EXERCISE DIRECTIONS. In the material below, find the line that contains "Партнер рамблера (88, 2555)" and the line that contains "Прайс-лист на размещение", then write out exactly those two lines and everything between them.

DATA.
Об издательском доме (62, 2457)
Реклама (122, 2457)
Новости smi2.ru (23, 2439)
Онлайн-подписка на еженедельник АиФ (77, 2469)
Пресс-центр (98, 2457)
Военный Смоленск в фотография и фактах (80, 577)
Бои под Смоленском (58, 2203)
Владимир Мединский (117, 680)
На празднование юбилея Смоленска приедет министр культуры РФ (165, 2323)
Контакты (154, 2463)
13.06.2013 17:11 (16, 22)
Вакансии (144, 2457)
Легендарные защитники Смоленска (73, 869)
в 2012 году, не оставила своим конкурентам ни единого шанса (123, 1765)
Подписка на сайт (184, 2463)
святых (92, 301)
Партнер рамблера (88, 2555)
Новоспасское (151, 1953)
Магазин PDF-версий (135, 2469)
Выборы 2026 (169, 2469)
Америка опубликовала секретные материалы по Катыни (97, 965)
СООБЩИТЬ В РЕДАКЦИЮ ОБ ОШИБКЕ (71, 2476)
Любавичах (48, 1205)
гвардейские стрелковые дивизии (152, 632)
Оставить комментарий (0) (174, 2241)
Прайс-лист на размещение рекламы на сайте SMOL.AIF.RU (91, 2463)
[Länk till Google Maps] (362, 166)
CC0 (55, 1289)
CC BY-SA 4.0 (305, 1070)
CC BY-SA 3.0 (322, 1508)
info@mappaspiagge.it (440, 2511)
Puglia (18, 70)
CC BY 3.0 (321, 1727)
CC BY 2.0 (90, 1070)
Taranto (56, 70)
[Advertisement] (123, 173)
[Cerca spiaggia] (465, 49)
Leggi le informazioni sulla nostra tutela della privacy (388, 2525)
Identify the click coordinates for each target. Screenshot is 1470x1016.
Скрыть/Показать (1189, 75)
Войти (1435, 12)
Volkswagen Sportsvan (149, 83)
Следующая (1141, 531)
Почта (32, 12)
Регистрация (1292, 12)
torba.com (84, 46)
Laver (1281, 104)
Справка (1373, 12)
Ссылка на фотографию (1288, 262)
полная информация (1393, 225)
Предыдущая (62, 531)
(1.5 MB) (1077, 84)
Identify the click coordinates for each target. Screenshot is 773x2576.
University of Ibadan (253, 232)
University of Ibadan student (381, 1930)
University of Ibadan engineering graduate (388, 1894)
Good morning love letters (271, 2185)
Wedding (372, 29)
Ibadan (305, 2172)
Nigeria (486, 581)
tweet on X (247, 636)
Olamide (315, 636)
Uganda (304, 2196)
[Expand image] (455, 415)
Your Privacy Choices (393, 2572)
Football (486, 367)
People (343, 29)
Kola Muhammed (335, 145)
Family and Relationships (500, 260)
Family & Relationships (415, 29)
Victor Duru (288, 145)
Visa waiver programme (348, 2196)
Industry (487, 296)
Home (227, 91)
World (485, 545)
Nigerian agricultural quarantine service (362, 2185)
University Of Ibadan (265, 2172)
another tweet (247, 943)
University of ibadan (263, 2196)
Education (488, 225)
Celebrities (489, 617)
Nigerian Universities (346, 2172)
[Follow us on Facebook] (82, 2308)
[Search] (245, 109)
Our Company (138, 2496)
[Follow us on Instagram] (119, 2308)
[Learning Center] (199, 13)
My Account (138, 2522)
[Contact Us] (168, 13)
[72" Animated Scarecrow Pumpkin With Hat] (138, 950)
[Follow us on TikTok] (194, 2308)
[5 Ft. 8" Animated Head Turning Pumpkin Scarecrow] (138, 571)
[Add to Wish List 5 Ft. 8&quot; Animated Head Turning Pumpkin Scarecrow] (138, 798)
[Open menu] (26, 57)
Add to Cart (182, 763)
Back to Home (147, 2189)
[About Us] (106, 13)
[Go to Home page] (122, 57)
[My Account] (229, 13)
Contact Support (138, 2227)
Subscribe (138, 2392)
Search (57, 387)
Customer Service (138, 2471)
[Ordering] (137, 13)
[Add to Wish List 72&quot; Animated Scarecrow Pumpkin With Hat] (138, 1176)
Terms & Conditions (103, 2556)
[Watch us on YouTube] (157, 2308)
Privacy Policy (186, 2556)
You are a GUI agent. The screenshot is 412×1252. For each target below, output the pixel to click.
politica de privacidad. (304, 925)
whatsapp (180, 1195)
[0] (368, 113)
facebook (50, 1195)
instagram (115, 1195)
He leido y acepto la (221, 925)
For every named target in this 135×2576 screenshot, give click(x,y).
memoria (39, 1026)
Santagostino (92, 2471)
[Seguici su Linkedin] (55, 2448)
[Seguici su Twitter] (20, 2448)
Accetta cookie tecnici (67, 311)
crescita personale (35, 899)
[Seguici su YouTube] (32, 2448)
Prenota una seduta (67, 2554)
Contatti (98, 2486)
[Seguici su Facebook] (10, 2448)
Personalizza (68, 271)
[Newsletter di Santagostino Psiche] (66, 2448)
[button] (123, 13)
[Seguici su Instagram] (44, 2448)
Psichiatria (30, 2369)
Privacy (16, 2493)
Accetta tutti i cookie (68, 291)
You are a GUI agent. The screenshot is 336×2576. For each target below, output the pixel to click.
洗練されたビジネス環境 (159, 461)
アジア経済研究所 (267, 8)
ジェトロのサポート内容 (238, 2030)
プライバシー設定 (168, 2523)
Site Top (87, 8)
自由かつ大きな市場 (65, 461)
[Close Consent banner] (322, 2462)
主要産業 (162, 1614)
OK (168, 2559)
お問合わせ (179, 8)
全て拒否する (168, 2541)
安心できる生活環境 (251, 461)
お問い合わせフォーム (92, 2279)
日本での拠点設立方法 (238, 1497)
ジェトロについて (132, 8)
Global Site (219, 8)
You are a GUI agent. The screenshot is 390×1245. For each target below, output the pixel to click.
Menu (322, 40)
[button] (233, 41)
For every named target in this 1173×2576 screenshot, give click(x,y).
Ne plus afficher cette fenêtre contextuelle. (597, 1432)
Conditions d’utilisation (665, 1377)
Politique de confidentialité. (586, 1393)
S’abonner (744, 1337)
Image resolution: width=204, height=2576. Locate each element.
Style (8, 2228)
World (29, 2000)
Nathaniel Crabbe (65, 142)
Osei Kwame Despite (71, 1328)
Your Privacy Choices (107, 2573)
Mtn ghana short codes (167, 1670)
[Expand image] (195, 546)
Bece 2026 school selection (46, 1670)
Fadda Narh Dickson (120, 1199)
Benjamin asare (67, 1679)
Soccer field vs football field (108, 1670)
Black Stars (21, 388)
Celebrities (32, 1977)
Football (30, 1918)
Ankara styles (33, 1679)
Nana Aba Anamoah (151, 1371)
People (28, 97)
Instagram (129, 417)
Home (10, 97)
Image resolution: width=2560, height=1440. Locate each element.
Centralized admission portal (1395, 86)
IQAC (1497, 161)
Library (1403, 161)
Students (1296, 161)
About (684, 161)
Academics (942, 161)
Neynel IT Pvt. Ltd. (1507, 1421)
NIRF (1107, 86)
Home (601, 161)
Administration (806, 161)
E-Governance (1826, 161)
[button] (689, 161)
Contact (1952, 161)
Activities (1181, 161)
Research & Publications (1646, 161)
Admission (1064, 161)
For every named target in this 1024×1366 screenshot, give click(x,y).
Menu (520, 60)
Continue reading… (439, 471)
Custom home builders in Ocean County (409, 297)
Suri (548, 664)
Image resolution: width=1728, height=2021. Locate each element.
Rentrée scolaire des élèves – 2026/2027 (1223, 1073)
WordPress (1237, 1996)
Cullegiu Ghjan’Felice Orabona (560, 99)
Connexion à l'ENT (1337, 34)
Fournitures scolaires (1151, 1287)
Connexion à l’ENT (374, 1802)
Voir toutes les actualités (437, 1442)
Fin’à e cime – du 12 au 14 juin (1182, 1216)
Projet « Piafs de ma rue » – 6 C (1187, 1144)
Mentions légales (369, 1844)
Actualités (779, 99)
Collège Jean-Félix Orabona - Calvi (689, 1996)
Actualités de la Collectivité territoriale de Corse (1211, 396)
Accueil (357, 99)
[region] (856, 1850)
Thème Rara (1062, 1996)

EXERCISE ANSWER.
Партнер рамблера (88, 2555)
Новоспасское (151, 1953)
Магазин PDF-версий (135, 2469)
Выборы 2026 (169, 2469)
Америка опубликовала секретные материалы по Катыни (97, 965)
СООБЩИТЬ В РЕДАКЦИЮ ОБ ОШИБКЕ (71, 2476)
Любавичах (48, 1205)
гвардейские стрелковые дивизии (152, 632)
Оставить комментарий (0) (174, 2241)
Прайс-лист на размещение рекламы на сайте SMOL.AIF.RU (91, 2463)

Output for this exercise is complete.